Frak! is a side scrolling platform game in which the player controls a caveman named Trogg. In each level, Trogg's object is to find three keys located on the level. The platforms and ladders (replaced by logs, ropes and chains on later levels) constituting the level are laid out in a very tricky form. When Trogg steps off a platform, he does not fall straight down, but instead slides diagonally downwards. Added to the fact that long falls will kill Trogg, this calls for very skilful jumping among the platforms. Trogg exclaims "Frak!" (presumably an expletive) each time he dies. When the user manages to complete the three levels, they are returned to the first level with the screen display upside down. The game then repeats the same three stage sequence, following which it rotates 90 degrees and repeats again. Subsequent loops consist of video being displayed in black and white and rotated, and also the display being flashed on and off in three second intervals.

Enemies in Frak! come in three forms: the large, hairy Scrubbly, pig-like Poglet and large-nosed Hooter (each static, as "statues"), balloons and daggers. The statues obviously stay still, whereas the balloons fly straight upwards and the daggers fly diagonally downwards. Contact with any enemy will kill Trogg. To combat the enemies, Trogg is armed with a yo-yo that he can launch straight horizontally. The yo-yo will kill any enemy it comes into contact with, even those off-screen and a side scroll away.

Each level also has a time-limit, which can be topped up by the occasionally found light bulbs, but if the time runs out, the level does not end - instead, the game continues in the dark. After this point, the yo-yo can still be used to remove the static enemies from the level but will not affect balloons and daggers.

Frak! encodes high scores as nonsensical secret messages, such as Hairy gonks kiss green Buddhas slowly.

==Ports==
When the original BBC Micro version was converted for the Acorn Electron, the screen mode was changed from the four-colour, 20 KB, mode 1 to the two-colour, 10 KB, mode 4 due to the Electron's reduced performance in the larger, high bandwidth screen modes. Due to other restrictions related to the Electron's video hardware, scrolling of the play area occurred as the main character approached the edge of the screen, being "more like a jump than a scroll". However, it was observed that despite the loss of colour, "the graphics actually seem better" and the game appeared to be "slightly faster and less flickery". The extra RAM freed up by the smaller frame buffer made it possible to add a screen designer which was not in the BBC original, and to include extra levels (bringing the total to nine against the BBC's three). The C64 version was written by MicroProjects Limited (Jason Perkins, Anthony Clarke & Mark Rogers) who were subcontracted by Statesoft to do the conversion.
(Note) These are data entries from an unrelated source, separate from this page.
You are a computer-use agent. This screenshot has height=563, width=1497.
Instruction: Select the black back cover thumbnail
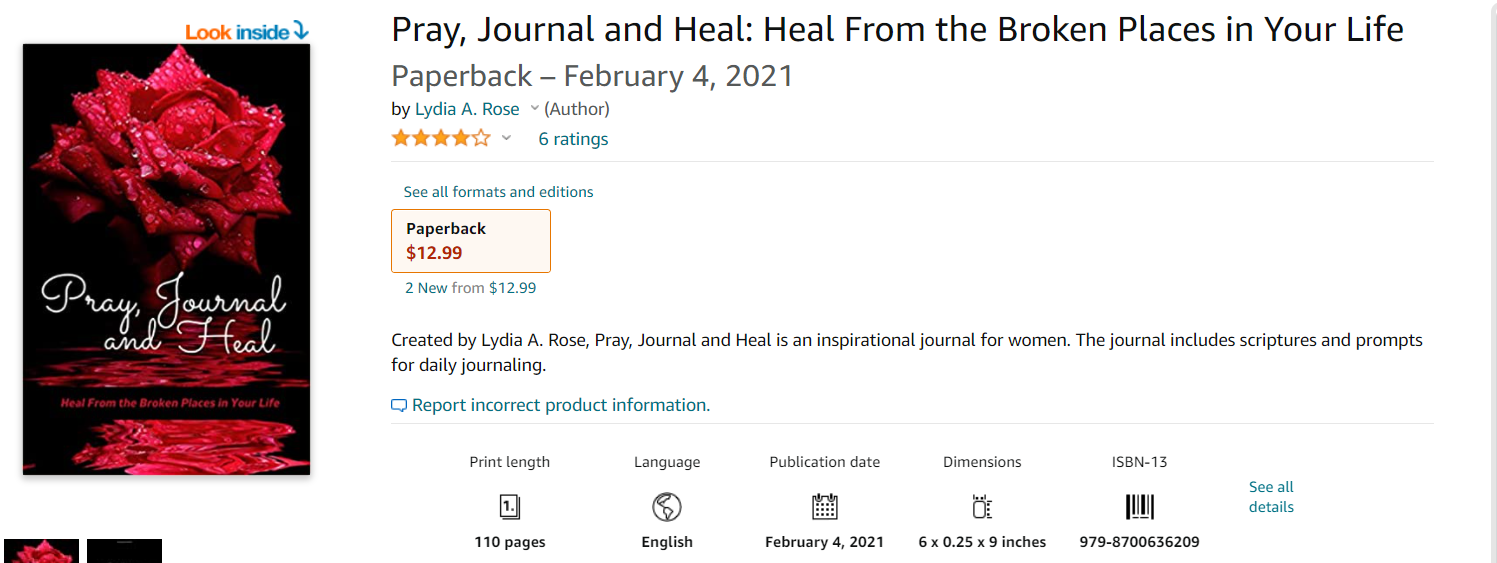click(x=124, y=551)
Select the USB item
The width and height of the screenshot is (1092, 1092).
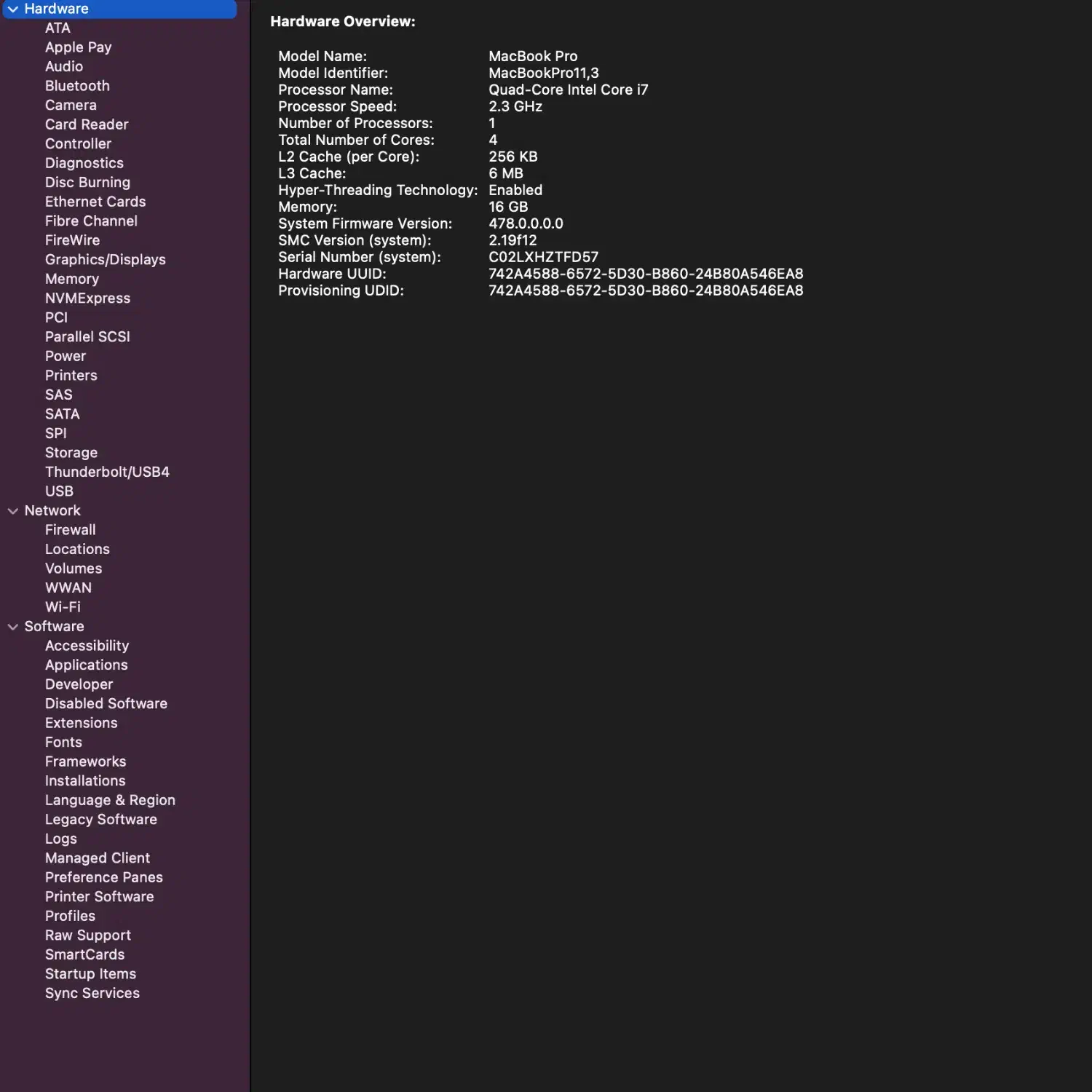[59, 491]
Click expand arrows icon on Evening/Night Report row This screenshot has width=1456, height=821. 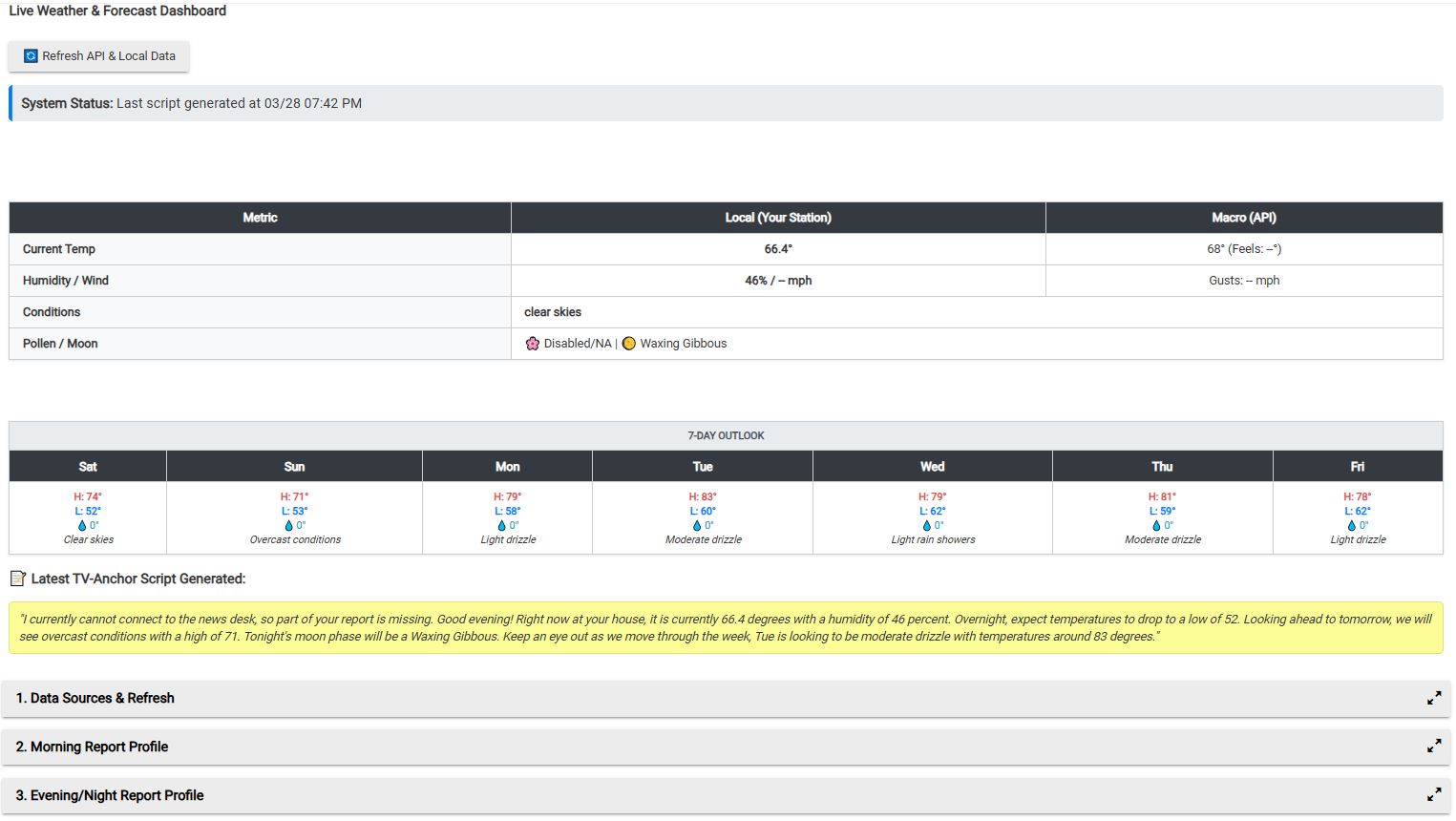1434,795
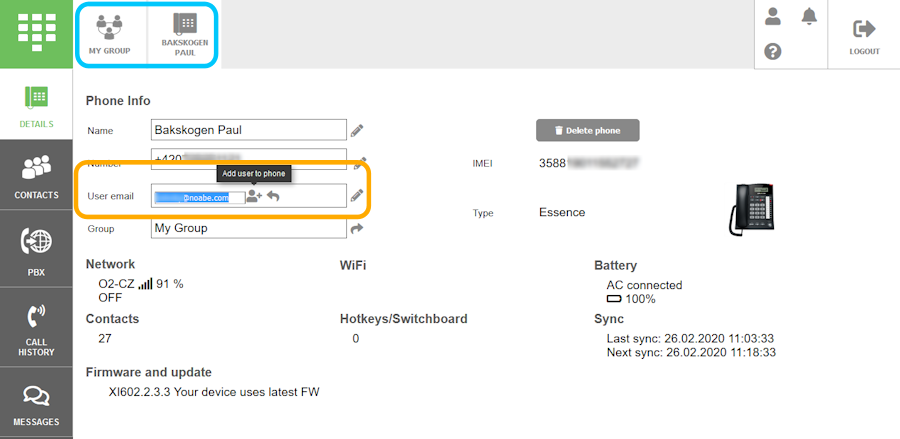Click into the Name input field
The width and height of the screenshot is (900, 439).
click(x=248, y=130)
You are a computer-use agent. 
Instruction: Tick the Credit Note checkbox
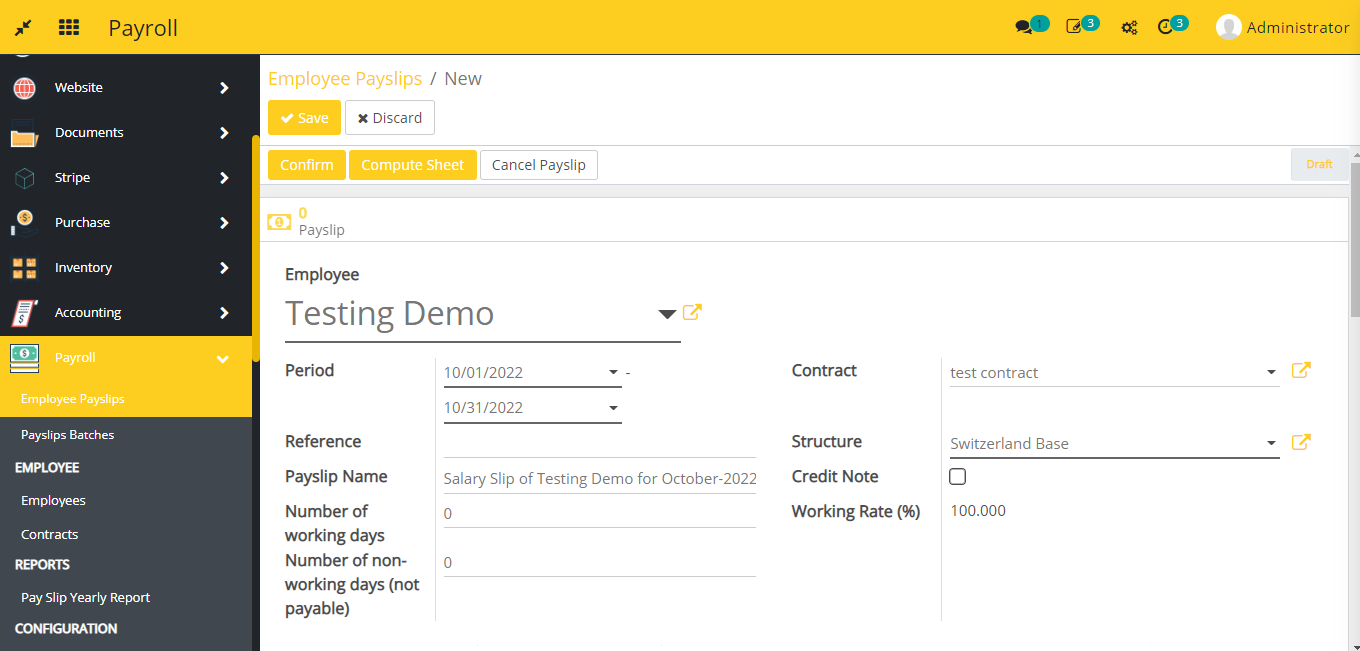[x=957, y=477]
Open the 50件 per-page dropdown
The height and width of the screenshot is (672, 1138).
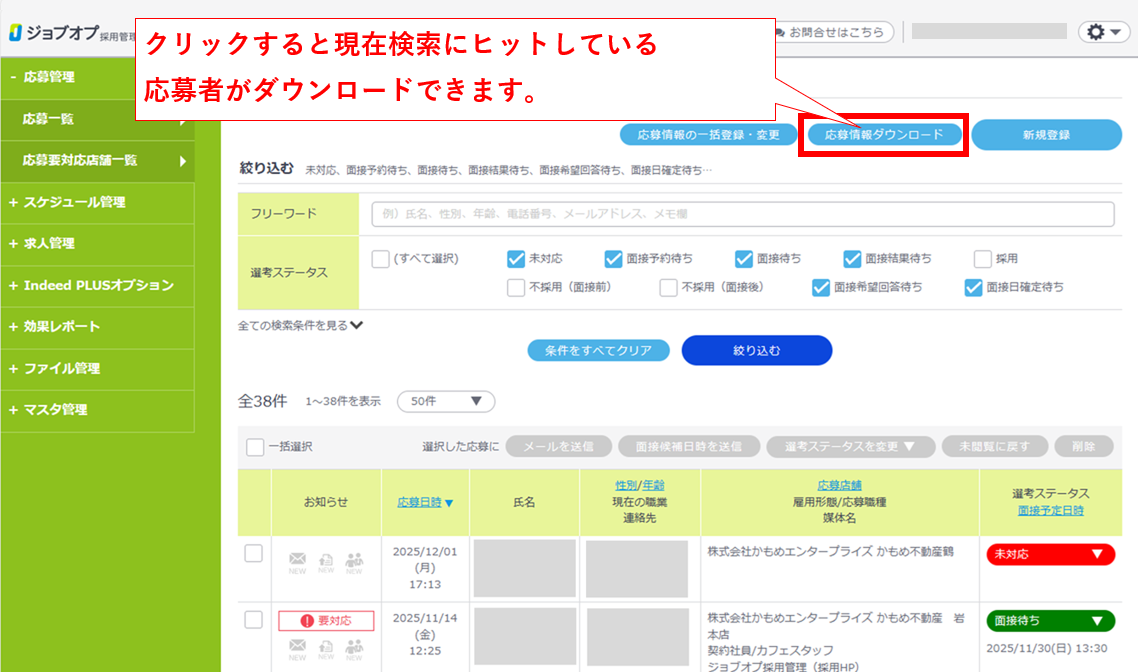pyautogui.click(x=446, y=401)
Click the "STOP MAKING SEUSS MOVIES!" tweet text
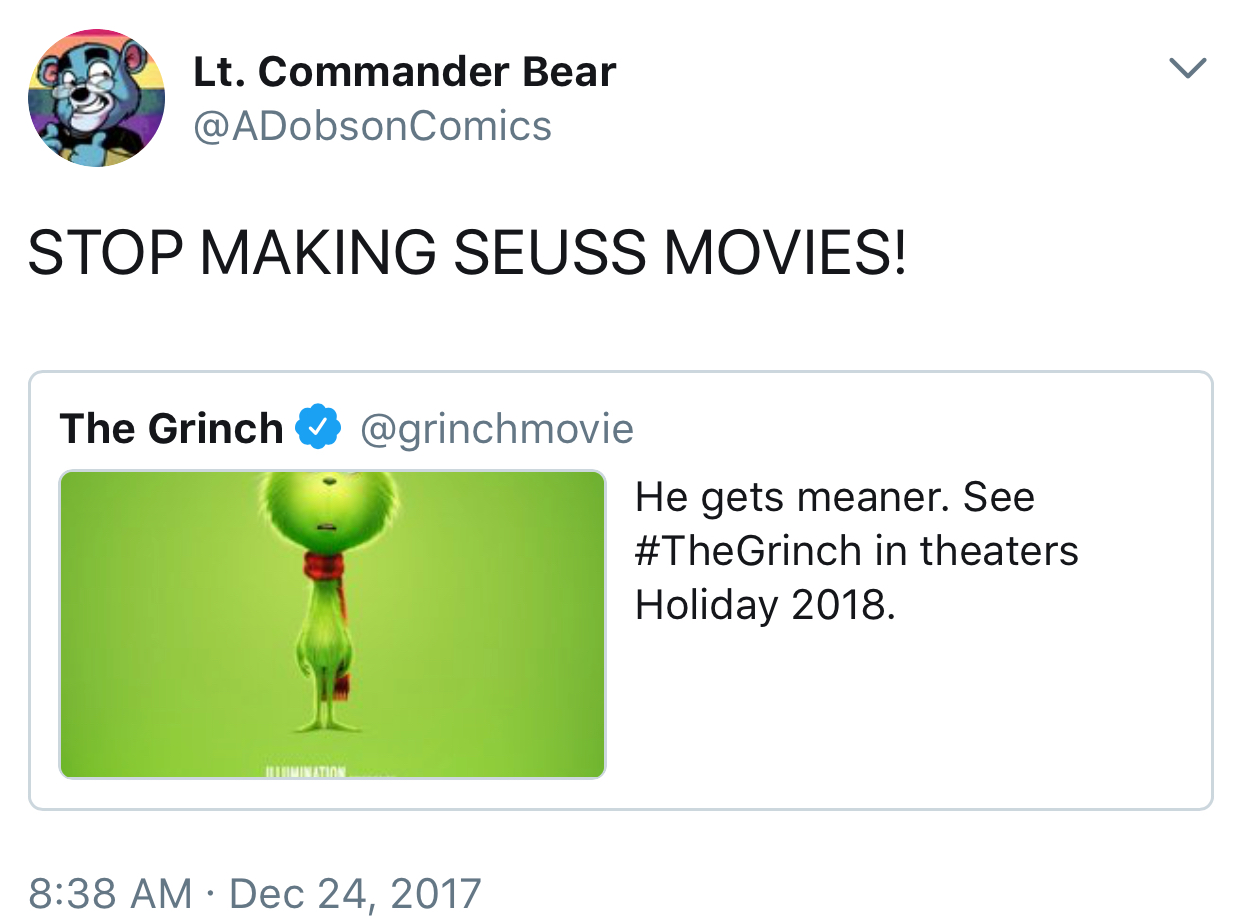This screenshot has height=919, width=1242. pos(467,252)
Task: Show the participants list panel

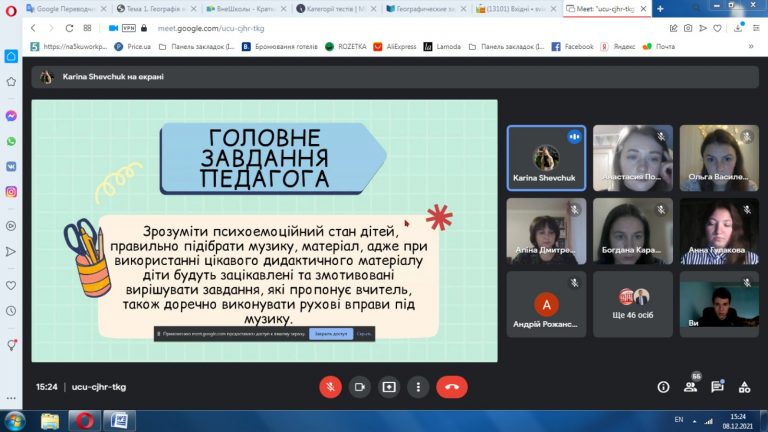Action: tap(691, 387)
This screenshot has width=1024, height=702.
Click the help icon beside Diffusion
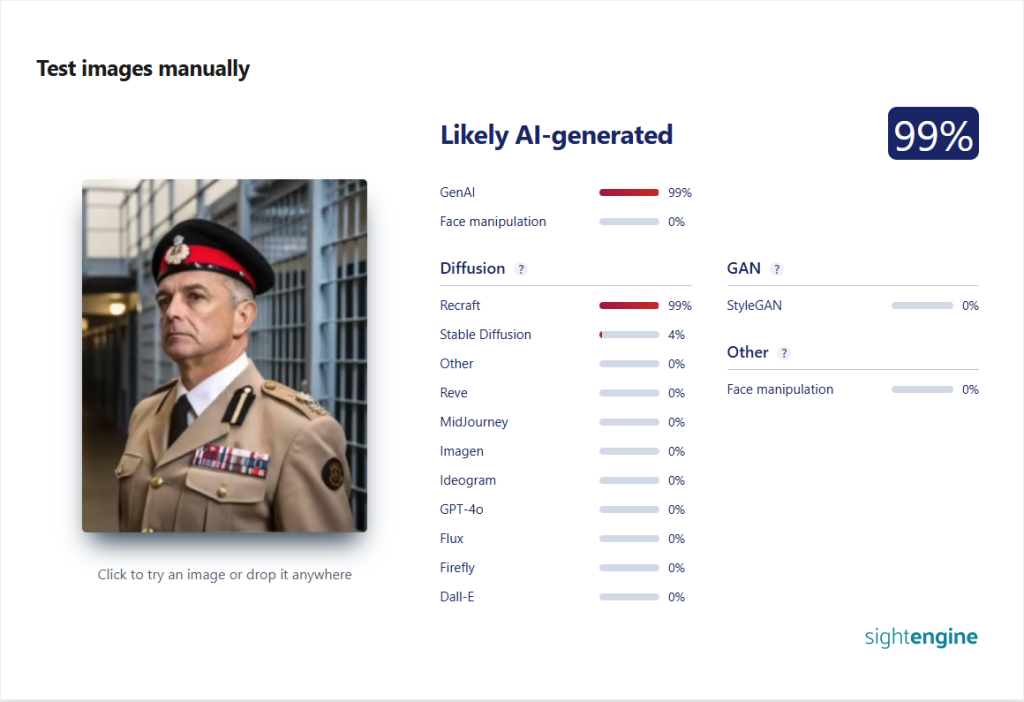point(520,269)
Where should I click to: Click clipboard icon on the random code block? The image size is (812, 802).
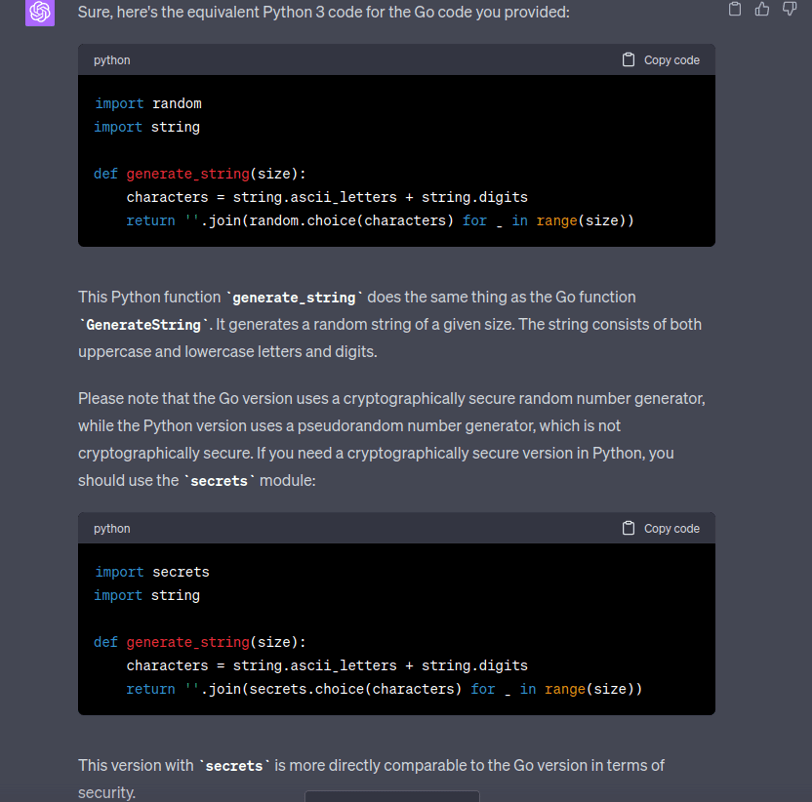[629, 60]
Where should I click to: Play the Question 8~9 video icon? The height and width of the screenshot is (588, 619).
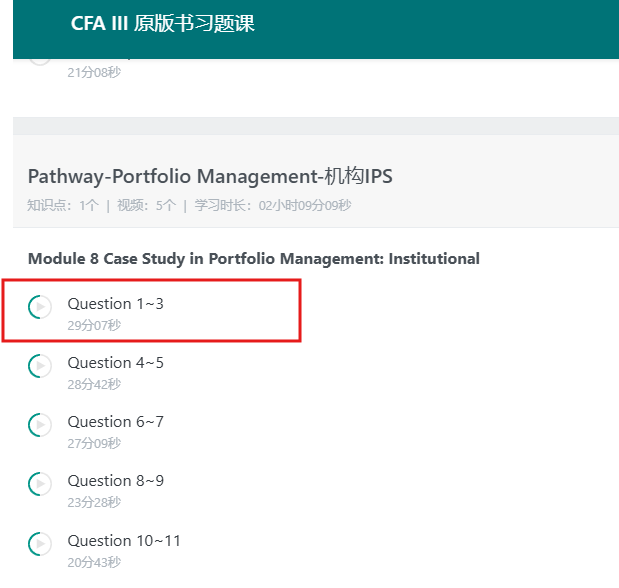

It has six levels. The BBC version has a higher resolution than the C64 and so some of the active playing is off the screen.

In 1998, a version of Frak! was released by RComp Interactive for Acorn's ARM-based series of computers running RISC OS. Although regarded as "an institution" and having "some of the elusive quality of the original", this new version was criticised for not having been updated to compete with more recent platform games, with the background remaining blank and with the non-player characters remaining unanimated just as in the original. This release did, however, reintroduce a level designer, albeit operating as a separate program from the game itself.

In October 2020 a version for Microsoft Windows was released on Steam. This version stays close to the graphics and sound of the original BBC Micro version, but adds extra levels and gameplay features.

==Reception==
Acorn User remarked on the "outstanding" graphics and compared its characters to early Disney cartoons.

Reviewing the Commodore 64 version, Zzap!64 also praised the graphics and said it was a challenging game. It was rated 71%.